The first single-cell RNA-sequencing (scRNA-seq) experiment was performed with a single cell in 2009 [57]. Since then, the technique has further developed and now more than a hundred thousand cells can be processed in parallel [58, 59]. Recently, efforts have been made to build gene co-expression networks using scRNA-seq data [60, 61, 62]. The reliability of these networks improves with increasing numbers of cells, reads-per-gene, and genes-per-cell, but exact numbers are difficult to provide as they are influenced by many factors [61, 62]. We expect that such single-cell-based co-expression networks will be further improved when the consequences of low RNA capture efficiency are overcome [63, 64, 65]. One of these consequences is that many PCR cycles are required to generate sufficient material for sequencing, which can result in PCR amplification bias. To overcome this bias, unique molecular identifiers (UMIs; barcodes that tag unique RNA molecules) are added before PCR amplification [66]. However, the most important consequence of low RNA capture efficiency is the high number of dropouts. Dropouts are genes for which no transcript is captured, even though the cell expressed the mRNA. Gene expression imputation has been proposed as a solution for this problem (for a detailed comparison of recent imputation algorithms see [67]).
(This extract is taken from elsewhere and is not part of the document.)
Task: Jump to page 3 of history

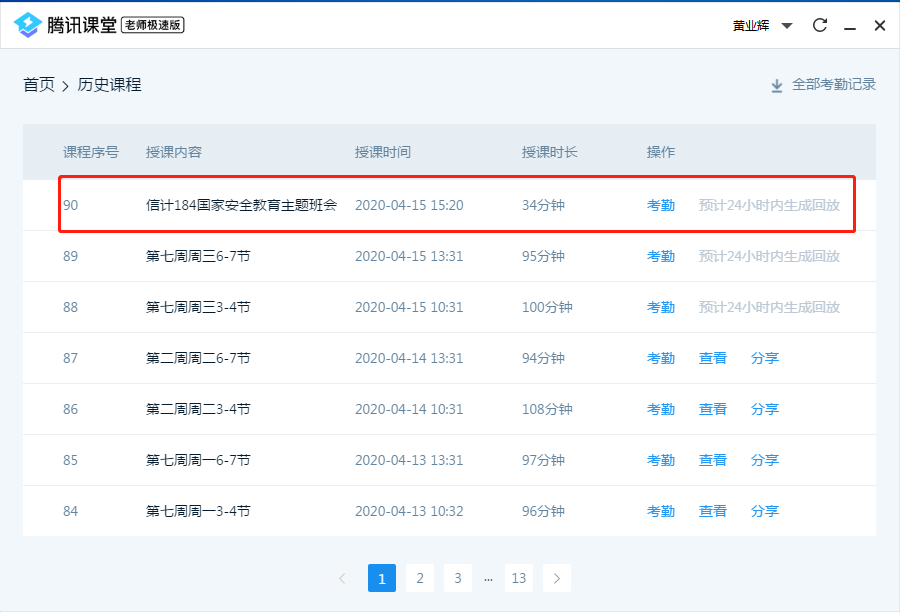Action: coord(457,578)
Although several promising solutions have been developed, none have completely solved the problems surrounding the sparseness of single-cell data, and this will likely remain an area of intense study in the coming years.

Most aspects of reconstructing a co-expression network will not differ between single-cell and bulk expression data (reviewed in [33]). However, the assumptions underlying bulk-based network methods on the gene expression distribution (normal distribution) may not apply to single-cell expression data (zero-inflated negative binomial distribution) [68]. The unique features of single-cell data may provide opportunities to enhance the network and will require the development of new algorithms to take these features into account. Ways to enhance the network using single-cell expression data are discussed in the following sections.

Specifying the context

Gene expression networks change depending on a number of factors, including cell type [22, 24, 25], environment [26, 27], and genetic signature [29, 30], and the influence of each of these contexts can be determined using scRNA-seq.

The ability of scRNA-seq data to dissect complex tissues and detect cell types/states in an unbiased manner [69, 70, 71] is valuable for reconstructing cell-type-specific co-expression networks. This kind of dissection using scRNA-seq was recently applied to detect single-cell eQTLs with high resolution [30, 72], which revealed that gene regulation can differ even between cell subtypes [30]. Unbiased classification has also led to the identification of specific cell states and combinations of transcription factors that drive cell-type-specific gene regulatory programs [73]. This study [73] showed that networks are different between brain cell types and that cell-type classification using networks gives better separation than classification based on gene expression levels alone.

Cellular heterogeneity induced by environmental perturbations can also be dissected using single-cell analysis [74]. In the context of co-expression networks, Martins et al. [75] used single-cell qRT-PCR to identify the heterogeneous effects of cytokine stimulations on the rewiring of the network in macrophages. Importantly, some of the effects on the co-expression network they identified would have been overlooked if they had pooled the expression of ten cells; a demonstration of how population-level co-expression networks cannot fully capture gene regulation at the single-cell level.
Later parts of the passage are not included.